• **ACTION ITEM**
Your answer is the line containing "Where should I click to: Open the コンピューター名" plus every line after it to the end of the data below, transcribed exactly and with nothing else.

───── DATA SUPPLIED

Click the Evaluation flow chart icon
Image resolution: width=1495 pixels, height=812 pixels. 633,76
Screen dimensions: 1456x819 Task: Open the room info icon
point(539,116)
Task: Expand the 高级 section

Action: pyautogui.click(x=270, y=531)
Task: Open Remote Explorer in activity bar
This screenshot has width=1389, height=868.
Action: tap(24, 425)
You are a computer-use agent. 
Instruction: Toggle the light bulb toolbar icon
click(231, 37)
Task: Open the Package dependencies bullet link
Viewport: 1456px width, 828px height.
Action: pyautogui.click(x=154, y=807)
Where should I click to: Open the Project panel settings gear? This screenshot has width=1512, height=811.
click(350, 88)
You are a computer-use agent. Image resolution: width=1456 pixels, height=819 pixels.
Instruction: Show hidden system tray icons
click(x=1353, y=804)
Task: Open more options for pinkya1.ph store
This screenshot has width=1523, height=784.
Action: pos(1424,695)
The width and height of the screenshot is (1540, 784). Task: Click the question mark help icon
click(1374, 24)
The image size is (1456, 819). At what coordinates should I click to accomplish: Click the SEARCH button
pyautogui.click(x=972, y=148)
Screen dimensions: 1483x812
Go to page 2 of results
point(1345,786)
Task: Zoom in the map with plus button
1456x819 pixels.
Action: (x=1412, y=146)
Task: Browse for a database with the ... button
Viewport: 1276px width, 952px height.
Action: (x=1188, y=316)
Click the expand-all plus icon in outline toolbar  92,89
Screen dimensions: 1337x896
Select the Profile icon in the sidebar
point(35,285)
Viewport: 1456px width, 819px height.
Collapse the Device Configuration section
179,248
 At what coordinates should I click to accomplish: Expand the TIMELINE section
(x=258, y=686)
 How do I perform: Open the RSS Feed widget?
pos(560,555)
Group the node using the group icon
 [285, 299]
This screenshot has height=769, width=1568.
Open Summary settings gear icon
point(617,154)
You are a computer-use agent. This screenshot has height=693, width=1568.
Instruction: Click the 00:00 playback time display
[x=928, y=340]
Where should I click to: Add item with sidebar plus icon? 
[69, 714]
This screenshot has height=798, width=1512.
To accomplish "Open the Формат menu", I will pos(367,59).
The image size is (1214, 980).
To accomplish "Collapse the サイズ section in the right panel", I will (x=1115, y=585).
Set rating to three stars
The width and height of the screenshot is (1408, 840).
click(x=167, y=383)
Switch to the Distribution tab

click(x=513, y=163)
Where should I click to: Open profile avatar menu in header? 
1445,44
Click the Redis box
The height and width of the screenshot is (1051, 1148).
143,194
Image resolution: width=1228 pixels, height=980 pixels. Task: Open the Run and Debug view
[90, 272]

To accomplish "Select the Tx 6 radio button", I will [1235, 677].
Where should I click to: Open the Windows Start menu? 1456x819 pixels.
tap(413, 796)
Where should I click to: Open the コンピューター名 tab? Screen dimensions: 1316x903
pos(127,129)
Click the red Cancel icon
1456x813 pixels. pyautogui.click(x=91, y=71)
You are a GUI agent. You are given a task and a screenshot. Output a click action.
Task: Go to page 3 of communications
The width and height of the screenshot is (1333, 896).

──────────

• **RESPONSE BELOW**
Where should I click to: Open the コンピューター名 tab? Screen dimensions: 1316x903
pos(127,129)
Click the red Cancel icon
1456x813 pixels. pyautogui.click(x=91, y=71)
You are a GUI agent. You are given a task and a screenshot. Output a click action.
Task: Go to page 3 of communications
The width and height of the screenshot is (1333, 896).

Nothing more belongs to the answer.